Musically it was in a space of its own. Inspired by African pop cassettes that they’d found while abroad, the New York outfit fused afrobeats with bright, swirling, classical strings to create ‘Baroque Afro Prep Pop’. It wasn’t led by guitars, but rather an assortment of instruments that wouldn’t necessarily be associated with indie rock at the time. On paper this sounds horrific - four elitist white men poncing about with harpsichords and singing about the boating life? No, thank you. But beyond the page, this sound occupied a space that few others did in the noughties; one of non-European influenced pop.

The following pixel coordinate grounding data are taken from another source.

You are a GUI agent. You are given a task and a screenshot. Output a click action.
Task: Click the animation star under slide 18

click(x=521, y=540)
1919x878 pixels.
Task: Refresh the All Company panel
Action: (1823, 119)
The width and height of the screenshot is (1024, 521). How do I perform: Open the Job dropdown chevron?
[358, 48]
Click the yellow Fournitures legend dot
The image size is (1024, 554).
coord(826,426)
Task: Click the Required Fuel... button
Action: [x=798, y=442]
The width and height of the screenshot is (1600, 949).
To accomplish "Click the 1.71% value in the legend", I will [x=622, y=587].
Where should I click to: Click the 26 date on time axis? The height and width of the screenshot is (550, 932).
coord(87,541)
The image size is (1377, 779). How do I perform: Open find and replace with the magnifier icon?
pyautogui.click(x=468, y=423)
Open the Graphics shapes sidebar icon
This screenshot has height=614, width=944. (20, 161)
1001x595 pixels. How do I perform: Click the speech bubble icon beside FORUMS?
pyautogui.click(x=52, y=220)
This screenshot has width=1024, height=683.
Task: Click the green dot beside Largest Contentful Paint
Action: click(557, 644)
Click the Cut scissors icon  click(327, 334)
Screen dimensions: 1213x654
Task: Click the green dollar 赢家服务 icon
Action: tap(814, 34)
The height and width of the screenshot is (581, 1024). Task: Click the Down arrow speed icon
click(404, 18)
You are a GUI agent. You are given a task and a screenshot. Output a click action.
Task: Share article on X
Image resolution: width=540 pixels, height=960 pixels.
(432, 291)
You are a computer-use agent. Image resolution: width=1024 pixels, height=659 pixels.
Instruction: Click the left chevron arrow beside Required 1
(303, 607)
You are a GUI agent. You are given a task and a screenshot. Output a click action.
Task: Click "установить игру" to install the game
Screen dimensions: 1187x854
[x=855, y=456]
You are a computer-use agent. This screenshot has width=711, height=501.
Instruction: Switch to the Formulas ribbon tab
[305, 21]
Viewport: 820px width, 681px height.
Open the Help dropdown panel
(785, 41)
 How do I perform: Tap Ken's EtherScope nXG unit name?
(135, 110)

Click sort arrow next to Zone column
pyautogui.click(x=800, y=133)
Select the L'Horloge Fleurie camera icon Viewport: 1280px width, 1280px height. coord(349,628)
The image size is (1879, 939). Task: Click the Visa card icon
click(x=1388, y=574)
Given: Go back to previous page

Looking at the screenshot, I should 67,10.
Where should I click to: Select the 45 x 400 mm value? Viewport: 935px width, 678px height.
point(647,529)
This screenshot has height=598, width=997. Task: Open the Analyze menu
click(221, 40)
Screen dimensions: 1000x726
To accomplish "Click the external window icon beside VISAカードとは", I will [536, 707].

This brought along its share of grief too. To some extent, this would have been expected; all January-Release Musical-Messiahs get an earful as soon as they get a bit of traction, for one reason or another. Their Old Money, tennis-shorts adorned swagger was one thing, but rewriting Paul Simon’s Graceland was another altogether. While Mr. Simon himself insisted that the band weren’t stealing his work but rather “drawing from the same well”, it didn’t stop lazy comparisons being thrown around. In the same way you couldn’t release a record of a vagrant drunkenly shouting at a dog and not expect to be compared to the Sleaford Mods, Ezra Kroning’s clean-cut guitar and Rostam’s Afrobeat approach to the organ gave Vampire Weekend’s detractors a rod to beat them with.
You can’t beat a great tune however, and it is this notion that has seen Vampire Weekend last the test of time. Every track would pass the Old Grey Whistle Test with ease. A Punk is almost perfect as a song goes, Oxford Comma can live in your head for days without becoming annoying, One (Blake’s Got a New Face) is dripping in charm. Released on the same week that the Irish economy officially went back into recession for the first time since the 80s, the album closer The Kids Don’t Stand a Chance was hauntingly prophetic.
If you’ve never heard it or indeed, actively avoided it, now’s the time to get on board. Some albums are perfect for long, lazy Summer days, others are just perfect. You’ll stand corrected too.